Ellas por mí, las voces que nos defienden

¡Peligro! ¡Atenta!, no te detengas a jugar ahí. ¡Peligro! ¡Atenta!, un machista te asesina.
Foto: Wendy Herrera
Gabriela Espinoza

Gabriela Espinoza

Jamás pensé en morir joven, mucho menos de niña, ni imaginar que el final de mi vida llegaría a causa de la violencia de género. Mala suerte haber salido a esa hora de la escuela, cruzarse con el tipo equivocado, tomar el transporte incorrecto. Desafortunado vivir en un país machista en el que terminar con la vida de las infantas es una actividad cotidiana

Según cifras del Secretariado Ejecutivo del Sistema Nacional de Seguridad Pública, de 2015 a 2019 se registraron 356 asesinatos contra mujeres menores de edad; la cifra de feminicidios infantiles se ha duplicado en el último año. Es imposible ignorar la crueldad con la que estos actos violentos son ejecutados. 

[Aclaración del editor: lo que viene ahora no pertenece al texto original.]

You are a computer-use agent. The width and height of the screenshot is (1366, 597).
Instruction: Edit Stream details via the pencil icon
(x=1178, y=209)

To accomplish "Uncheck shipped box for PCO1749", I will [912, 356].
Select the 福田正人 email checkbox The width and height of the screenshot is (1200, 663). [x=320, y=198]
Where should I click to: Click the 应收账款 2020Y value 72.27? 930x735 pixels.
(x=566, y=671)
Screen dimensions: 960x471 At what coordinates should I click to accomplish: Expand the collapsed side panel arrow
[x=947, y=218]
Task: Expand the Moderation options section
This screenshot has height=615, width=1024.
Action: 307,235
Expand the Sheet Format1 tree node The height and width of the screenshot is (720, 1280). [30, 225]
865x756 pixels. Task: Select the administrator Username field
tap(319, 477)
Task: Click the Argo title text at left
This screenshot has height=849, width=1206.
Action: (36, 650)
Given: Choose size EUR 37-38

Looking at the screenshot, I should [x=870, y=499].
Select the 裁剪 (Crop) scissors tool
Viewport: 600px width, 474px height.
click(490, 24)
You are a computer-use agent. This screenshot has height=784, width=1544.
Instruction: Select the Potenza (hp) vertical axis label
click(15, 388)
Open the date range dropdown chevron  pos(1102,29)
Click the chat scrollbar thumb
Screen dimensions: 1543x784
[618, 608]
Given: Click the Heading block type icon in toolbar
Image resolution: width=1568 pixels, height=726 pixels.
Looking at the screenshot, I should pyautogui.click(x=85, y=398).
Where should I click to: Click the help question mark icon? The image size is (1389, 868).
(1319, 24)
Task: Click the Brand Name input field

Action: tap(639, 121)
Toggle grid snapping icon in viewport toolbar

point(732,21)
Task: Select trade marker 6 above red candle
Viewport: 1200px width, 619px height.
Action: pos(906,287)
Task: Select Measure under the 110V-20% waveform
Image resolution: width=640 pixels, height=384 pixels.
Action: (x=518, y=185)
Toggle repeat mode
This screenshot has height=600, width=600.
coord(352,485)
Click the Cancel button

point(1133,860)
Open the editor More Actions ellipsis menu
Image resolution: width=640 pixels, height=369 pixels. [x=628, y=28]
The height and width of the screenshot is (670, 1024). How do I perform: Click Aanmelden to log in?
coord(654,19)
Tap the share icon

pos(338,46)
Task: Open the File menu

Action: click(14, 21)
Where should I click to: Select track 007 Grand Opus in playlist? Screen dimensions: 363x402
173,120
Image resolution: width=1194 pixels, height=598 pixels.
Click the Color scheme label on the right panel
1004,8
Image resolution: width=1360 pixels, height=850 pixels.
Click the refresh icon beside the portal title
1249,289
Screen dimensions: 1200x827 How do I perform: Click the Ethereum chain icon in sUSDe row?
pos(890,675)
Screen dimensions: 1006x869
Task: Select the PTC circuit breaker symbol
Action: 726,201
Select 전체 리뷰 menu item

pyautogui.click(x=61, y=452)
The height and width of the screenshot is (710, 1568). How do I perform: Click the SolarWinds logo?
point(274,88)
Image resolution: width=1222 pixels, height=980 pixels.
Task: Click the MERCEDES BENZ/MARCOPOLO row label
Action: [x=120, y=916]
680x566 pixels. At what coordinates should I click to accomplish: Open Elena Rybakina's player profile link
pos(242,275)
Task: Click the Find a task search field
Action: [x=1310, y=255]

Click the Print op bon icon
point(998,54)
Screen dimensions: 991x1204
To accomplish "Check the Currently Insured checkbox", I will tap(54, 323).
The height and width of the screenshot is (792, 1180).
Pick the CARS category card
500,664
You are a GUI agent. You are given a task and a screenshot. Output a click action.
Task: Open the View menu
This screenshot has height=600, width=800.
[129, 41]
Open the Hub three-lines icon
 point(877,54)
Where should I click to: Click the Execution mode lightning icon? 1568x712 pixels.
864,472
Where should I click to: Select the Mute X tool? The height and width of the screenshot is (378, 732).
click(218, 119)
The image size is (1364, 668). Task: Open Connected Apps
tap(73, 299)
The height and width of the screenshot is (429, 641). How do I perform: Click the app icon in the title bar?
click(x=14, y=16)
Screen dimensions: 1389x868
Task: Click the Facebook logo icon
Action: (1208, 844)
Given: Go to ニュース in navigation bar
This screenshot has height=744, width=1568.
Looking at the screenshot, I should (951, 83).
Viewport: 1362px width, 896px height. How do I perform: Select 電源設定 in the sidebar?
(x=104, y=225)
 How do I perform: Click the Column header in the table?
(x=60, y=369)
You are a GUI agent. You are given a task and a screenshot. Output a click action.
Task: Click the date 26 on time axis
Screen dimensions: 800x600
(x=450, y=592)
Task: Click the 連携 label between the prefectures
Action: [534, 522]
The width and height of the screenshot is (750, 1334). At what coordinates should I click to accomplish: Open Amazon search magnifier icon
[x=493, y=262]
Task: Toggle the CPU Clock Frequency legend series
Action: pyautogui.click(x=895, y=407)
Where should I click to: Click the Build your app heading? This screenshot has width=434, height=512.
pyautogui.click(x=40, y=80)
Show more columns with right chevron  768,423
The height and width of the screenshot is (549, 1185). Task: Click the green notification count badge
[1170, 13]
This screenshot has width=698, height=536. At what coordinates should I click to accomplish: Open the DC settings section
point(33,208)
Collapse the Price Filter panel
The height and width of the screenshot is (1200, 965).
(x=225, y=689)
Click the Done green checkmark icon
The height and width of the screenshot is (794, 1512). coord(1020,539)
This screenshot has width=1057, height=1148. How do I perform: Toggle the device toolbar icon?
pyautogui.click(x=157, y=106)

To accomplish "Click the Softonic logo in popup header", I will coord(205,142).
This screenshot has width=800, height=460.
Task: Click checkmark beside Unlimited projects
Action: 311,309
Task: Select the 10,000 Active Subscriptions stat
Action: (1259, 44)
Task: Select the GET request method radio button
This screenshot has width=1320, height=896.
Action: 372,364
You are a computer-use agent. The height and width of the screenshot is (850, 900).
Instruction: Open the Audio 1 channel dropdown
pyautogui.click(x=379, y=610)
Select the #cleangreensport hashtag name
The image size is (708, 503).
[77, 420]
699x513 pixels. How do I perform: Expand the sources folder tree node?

Plantearme esa situación me produce una sensación repugnante, de tristeza y enojo. Es nefasto, aquellas que reciben las peores consecuencias de una nación patriarcal son niñas y adolescentes.

Ante esta crisis de violencia mis esperanzas se han dirigido en los grupos feministas, quienes comparten conmigo la misma sensación de impotencia y las ganas de erradicar la violencia de género desde la raíz. 

Estas mujeres son las mismas que convocaron a una caminata por aquellas muertas inocentes, donde portaron paliacates morados y verdes contra el patriarcado, y vistieron de negro como símbolo de luto. 

Ellas, que elevaron sus voces para recordar a las niñas que políticamente están vivas en su lucha, se convirtieron en el escudo de su bandera. Lloraron al dar el pase de lista de las que nos faltan, abrazaron de corazón a corazón al contingente que las apoyaba. 

Porque esas mujeres no son un vidrio roto ni una pared pintada; ni destrozos o palabras al aire, sino las que representan la desesperación de miles de mexicanas al saber que la vida de cada niña, adolescente o mujer es solo una estadística en una sociedad machista. 

Qué ironía, a las que tachan de violentas son en realidad las que se atreven a exigir justicia y equidad de género, las que hablan por quienes ya no están a través de sus cantos y carteles, cuando en realidad la violencia se ejerce día a día hacia nosotras por nuestra condición física y social. 

Un ejemplo son los testimonios de las participantes a las caminatas y marchas feministas, llenos de dolor y miedo, pero que me recuerdan que las mujeres no somos vulnerables, por el contrario, somos resistentes, fuertes y valientes.

Para cada declaración desoladora en una marcha feminista, siempre encontrare un “no estás sola” de parte, no de una sino de muchas más que me respaldan. Ellas me han permitido ver que la solidaridad y unión entre nosotras hace y seguirá haciendo la diferencia. 

Queda claro que no es el lugar en el que estemos, ni la ropa que vistamos. No es la edad, el color de piel, la profesión o la preferencia sexual; la violencia de género nos asecha a todas, a cualquier hora del día nos limita de sentirnos libres, nos priva de estar seguras, nos atemoriza y nos parte el alma.

Todo miedo que siento desapareció al rodearme de esas mujeres empoderadas, que me contagiaron de rabia y desconformidad, que me renovaron las ganas de no callarme, y me brindaron la mayor seguridad, esa que parece invisible en todo México, y solo se pinta a través de ellas.